Affymetrix SNP array data of mixtures of tumor and normal DNA

Single nucleotide polymorphism (SNP) microarrays are commonly applied to tumors to identify genomic regions with copy number alterations (CNA) or loss of heterozygosity (LOH). However, in typical tumor specimens collected in clinical studies, up to 60% of the DNA derives from stromal cells with a normal genome, resulting in attenuated sensitivity to true somatic aberrations in the tumor. Here we describe SNPfilter, a model-based method to decompose SNP array data from heterogeneous tumor specimens into their corresponding normal and tumor profiles. Unlike existing methods, SNPfilter does not require paired normal control data. We assessed the performance of this method using SNP array data representing cancer cell lines with aberrant genomes, B-cell lymphoblastoid cell lines with normal genomes, and defined mixtures of the two.
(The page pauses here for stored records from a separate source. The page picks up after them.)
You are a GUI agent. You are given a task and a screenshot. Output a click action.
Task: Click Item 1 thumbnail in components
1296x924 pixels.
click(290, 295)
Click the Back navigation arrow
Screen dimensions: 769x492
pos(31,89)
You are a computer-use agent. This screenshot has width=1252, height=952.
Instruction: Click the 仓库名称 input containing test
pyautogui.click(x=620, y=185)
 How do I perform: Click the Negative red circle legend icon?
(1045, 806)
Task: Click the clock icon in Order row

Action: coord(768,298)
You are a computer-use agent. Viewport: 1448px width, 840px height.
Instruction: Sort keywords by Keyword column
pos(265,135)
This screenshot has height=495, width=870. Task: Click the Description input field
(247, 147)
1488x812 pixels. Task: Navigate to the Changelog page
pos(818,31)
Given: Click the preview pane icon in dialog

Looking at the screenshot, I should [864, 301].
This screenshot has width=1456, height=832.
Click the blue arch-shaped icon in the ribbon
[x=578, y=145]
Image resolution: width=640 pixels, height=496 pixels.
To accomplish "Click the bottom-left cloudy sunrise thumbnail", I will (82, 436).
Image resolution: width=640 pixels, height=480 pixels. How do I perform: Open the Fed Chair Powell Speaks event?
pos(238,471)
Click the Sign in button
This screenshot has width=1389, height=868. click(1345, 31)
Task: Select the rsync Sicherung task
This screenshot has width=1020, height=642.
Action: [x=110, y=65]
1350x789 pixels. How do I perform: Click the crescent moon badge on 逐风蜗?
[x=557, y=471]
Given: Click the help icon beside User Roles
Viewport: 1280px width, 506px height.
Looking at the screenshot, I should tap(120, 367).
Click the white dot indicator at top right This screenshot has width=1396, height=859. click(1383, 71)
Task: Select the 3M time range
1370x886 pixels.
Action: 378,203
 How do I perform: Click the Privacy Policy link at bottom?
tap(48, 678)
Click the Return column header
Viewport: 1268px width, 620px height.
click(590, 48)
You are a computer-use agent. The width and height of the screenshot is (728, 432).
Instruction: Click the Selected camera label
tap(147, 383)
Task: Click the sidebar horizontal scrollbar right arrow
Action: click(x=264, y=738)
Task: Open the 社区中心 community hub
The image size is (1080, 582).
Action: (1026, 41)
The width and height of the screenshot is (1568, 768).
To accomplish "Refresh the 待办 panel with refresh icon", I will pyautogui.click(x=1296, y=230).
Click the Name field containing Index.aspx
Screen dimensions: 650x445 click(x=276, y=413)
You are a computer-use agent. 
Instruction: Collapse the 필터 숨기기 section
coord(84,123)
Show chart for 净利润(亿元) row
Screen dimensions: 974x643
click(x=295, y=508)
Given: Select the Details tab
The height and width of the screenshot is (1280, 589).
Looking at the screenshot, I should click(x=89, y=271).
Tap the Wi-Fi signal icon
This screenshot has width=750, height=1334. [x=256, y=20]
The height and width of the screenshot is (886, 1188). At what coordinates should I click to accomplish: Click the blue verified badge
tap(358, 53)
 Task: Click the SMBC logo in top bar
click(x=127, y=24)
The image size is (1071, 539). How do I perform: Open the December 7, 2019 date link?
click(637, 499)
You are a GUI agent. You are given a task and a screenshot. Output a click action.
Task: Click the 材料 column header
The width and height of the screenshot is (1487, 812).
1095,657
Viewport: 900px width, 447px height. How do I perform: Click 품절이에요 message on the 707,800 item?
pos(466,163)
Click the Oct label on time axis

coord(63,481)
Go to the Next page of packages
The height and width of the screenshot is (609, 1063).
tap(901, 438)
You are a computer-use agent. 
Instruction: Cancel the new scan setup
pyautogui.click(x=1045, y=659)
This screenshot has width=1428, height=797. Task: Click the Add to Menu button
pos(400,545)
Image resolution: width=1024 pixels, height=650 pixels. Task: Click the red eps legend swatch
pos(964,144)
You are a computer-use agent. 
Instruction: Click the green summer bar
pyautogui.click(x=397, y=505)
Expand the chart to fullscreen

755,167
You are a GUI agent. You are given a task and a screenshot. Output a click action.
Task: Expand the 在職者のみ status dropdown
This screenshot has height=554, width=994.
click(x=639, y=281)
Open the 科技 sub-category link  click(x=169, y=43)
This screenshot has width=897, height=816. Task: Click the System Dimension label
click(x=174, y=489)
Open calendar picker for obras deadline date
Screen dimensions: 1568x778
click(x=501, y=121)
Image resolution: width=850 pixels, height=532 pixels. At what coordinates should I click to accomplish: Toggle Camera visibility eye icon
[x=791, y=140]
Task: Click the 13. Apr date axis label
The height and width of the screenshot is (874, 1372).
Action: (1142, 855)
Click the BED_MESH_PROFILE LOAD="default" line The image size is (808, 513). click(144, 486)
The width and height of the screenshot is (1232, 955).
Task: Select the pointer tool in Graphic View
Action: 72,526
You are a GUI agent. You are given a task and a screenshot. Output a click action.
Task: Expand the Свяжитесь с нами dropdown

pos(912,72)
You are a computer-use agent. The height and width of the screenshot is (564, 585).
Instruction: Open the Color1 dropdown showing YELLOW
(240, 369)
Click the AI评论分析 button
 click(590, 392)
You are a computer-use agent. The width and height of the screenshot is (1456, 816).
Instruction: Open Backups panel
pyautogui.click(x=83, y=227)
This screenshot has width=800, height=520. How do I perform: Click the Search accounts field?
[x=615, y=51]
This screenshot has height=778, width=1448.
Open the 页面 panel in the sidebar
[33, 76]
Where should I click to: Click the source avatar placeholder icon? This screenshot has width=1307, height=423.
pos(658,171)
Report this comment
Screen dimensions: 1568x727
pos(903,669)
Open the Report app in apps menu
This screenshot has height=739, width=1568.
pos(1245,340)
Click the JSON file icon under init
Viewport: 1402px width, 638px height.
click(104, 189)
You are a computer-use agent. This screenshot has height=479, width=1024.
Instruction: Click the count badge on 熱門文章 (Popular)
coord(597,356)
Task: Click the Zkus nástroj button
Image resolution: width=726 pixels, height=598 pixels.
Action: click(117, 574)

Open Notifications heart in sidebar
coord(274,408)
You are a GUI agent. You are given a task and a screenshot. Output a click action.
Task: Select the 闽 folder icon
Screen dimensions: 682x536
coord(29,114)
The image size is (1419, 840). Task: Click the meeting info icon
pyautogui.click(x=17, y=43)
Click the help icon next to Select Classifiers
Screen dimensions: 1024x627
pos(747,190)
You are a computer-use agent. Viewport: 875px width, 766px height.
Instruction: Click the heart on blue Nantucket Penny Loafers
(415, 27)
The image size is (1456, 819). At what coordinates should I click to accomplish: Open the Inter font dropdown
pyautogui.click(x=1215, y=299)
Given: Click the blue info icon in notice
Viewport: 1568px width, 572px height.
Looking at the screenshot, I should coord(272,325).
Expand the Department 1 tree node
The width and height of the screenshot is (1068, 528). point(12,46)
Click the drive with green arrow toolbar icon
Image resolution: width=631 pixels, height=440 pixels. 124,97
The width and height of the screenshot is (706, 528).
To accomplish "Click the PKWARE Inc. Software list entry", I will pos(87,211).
In the pure tumor samples, SNPfilter identified CNA and LOH regions with accuracy similar to existing methods. In the mixture samples containing 40–80% tumor genomic DNA, SNPfilter yielded prediction sensitivity superior to existing methods. Thus, SNPfilter provides a powerful tool for discovery of clinically relevant somatic aberrations in tumor genomes. Breast cancer cell lines HCC38 and HCC1143 and paired B lymphoblastoid cell lines HCC38-BL and HCC1143-BL were purchased from ATCC. Genomic DNA was isolated from cell lines using Qiagen DNA miniprep kit. To mimic tumor containing normal cells, DNA from HCC38 and HCC1143 cells was mixed with DNA from autologous B lymphoblastoid cells HCC38-BL and HCC1143-BL, respectively, in ratios (w/w) 100:0, 80:20, 60:40, 40:60, and 20:80. Genomic DNA digested with NspI was amplified and hybridized to Affymetrix GeneChip Human Mapping 250K NspI arrays using recommended procedures (Affymetrix, Inc.).